Wow what a wonderful effort Baz !
A great improvement.

Well done.

Well done Barry, top effort rewarded with a nice result

Great work Baz. Imaging at shorter focal lengths isn't as demanding (certainly compared to your 2900mm C11). Look forward to seeing more as you begin to develop your own personal style. :thumbsup:

Yeap...a nice result there Barry..you have done a great job of focusing and guiding!!
cheers

Very professional result.
Beautiful work.

Barry ! Well done on this one. Good results usually produce even better results. Don't forget what you did right, you need to keep doing it.

IMO you have some red data available that you are not using. That would bring up the nebulousity a bit more. I am not an expert but thats what I think is there.

Wow! Overwhelming response!

Thanks Monte for the advice. Yes someone else also mentioned to me that the colour was a little too blue. I will have to take that under advice and adjust the colour to the red end.

BTW, how DO we know what colour a deep space object is SUPPOSED to be?

Baz.

I dug this up somewhere Baz, it might help a little.

It may look black, but the correct answer is that space is predominantly green. And sometimes red, blue, and purple as well.

During an ESSL lecture on April 11, HAO’s Stan Solomon broke down the physics of the aurora borealis in an informative, entertaining fashion for a crowd of staff from across UCAR/NCAR/UOP. Drawing from sources as diverse as The Onion and medieval European art, he addressed basic questions about the aurora: Where and when can one see it? What causes it? What color is it, and why does it sometimes have different colors?

The aurora borealis (called aurora australis in the Southern Hemisphere) intensifies following coronal mass ejections—that is, explosions in the Sun’s corona that spew particles into the solar wind. When the charged electrons and protons encounter Earth’s magnetosphere (the area of space around Earth that is controlled by Earth’s magnetic field), they travel along Earth’s magnetic field lines to the polar regions, colliding with atoms and molecules in the upper atmosphere. The atoms and molecules become electronically excited from the collisions. As they relax into their normal state, we see this release of energy in the form of colored light.

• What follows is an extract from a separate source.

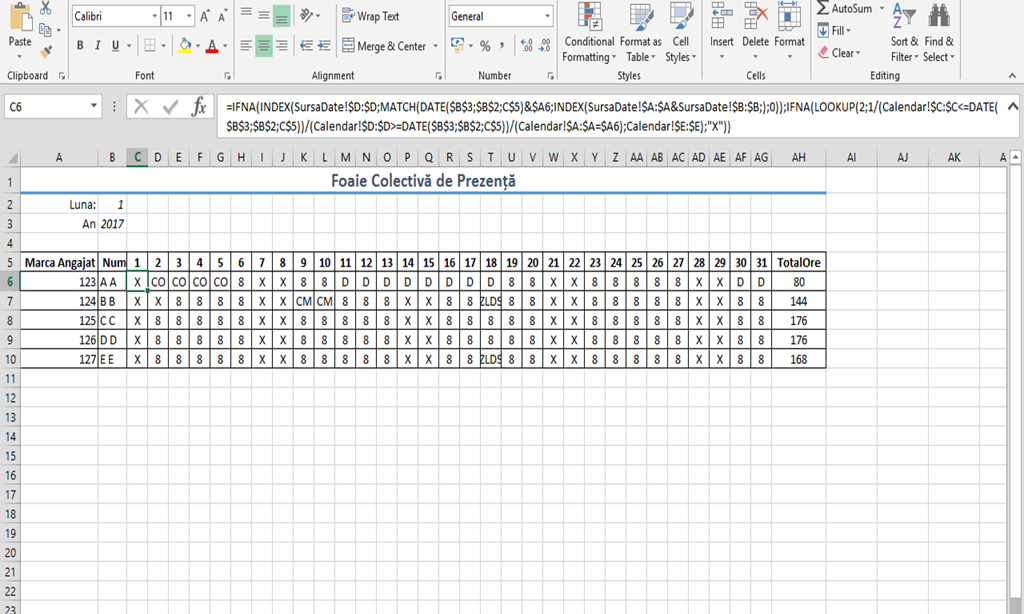Viewport: 1024px width, 614px height.
Task: Click the Percent Style button
Action: (485, 46)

The color of the aurora depends upon the composition of Earth’s atmosphere at the altitude of the aurora, since different gases at varying levels in the atmosphere give off distinct colors when they are excited. Oxygen atoms about 100 kilometers (60 miles) high produce the vivid green light for which the aurora is best known, while oxygen around 200 km (120 mi) high emits a red glow. Nitrogen molecules produce blues and purples.

“The predominant experience is mostly green,” Stan said.
When a magnetic field line loops downward directly above an observer, the visual effect of rays beaming out in all directions is called an aurora corona. “It’s almost overwhelming to be underneath an aurora corona with it whirling around,” Stan said.